Always clear, concise, and insightful.
Professor Scott C. Lucas serves as Department Head and Professor of English in the Department of English, Fine Arts, and Communications within the School of Humanities and Social Sciences at The Citadel, The Military College of South Carolina. He received his B.A. with High Honors from the University of California, Berkeley, in 1988, and his Ph.D. in English from Duke University in 1997, where his dissertation, directed by Annabel Patterson, was titled 'Tragic Poetry as Political Resistance: A Mirror for Magistrates, 1554-1563.' Lucas joined The Citadel in Fall 1998 as Assistant Professor of English, was promoted to Associate Professor in Fall 2003, to Professor in Fall 2010, and appointed Department Head in Spring 2018. Earlier in his career, he served as Visiting Lecturer in the Department of English at North Carolina State University from 1997 to 1998 and as Instructor and Teaching Assistant in Duke University's Department of English and University Writing Program from 1991 to 1996, teaching courses in composition, introduction to literature, hardboiled fiction, and literature and political theory.
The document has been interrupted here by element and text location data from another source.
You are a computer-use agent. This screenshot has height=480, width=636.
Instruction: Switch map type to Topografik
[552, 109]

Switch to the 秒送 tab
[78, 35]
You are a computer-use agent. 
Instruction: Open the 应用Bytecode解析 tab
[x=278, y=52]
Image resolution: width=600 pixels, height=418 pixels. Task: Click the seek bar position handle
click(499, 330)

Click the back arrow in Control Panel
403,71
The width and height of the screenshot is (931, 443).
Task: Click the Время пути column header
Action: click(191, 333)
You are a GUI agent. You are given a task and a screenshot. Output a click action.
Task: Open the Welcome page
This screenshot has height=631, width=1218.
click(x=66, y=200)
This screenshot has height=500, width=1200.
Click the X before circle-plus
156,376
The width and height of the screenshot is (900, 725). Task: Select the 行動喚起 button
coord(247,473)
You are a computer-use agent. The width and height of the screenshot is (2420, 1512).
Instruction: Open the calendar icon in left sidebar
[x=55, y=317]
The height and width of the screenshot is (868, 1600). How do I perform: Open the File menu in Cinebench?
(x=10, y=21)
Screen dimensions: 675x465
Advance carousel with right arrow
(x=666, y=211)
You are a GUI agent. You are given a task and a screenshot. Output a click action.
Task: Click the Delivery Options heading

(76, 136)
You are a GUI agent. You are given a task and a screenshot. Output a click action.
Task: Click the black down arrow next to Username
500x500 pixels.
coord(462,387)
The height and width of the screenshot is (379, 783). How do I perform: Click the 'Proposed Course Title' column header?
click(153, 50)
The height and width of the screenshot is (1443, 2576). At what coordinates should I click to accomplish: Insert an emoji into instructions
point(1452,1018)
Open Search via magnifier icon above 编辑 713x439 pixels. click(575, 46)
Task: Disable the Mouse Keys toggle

Scott Lucas specializes in the literature and culture of Renaissance England, focusing on the intersections of literature, politics, and religion in sixteenth-century English writings. He is the author of two scholarly monographs: 'A Mirror for Magistrates' and the Politics of the English Reformation (University of Massachusetts Press, 2009), a study of Tudor-period political literature, and A Mirror for Magistrates: A Modernized and Annotated Edition (Cambridge University Press, 2019). His peer-reviewed articles have appeared in leading journals including Reformation, Review of English Studies, Huntington Library Quarterly, Spenser Studies, Renaissance Studies, and Studies in Philology, as well as chapters in Oxford Handbooks and edited collections from Manchester University Press, Boydell Press, and Ashgate. Key publications include 'The Birth and Later Career of the Author William Baldwin (d. 1563)' (Huntington Library Quarterly, 2016), 'Henry Lord Stafford, “The Two Rogers,” and the Creation of A Mirror for Magistrates, 1554-1563' (Review of English Studies, 2015), 'A Renaissance Man and his “Medieval” Text: William Baldwin and A Mirror for Magistrates, 1547-1563' (Cambridge University Press, 2016), and co-authored 'From Court to Community: Francis Seager's Certayne Psalmes and the Popularization of Mid-Tudor Scriptural Verse' (Reformation, 2022). Lucas has also contributed to reference works such as the Oxford Dictionary of National Biography and The Encyclopedia of Medieval Literature in Britain, and edited selections for scholarly editions.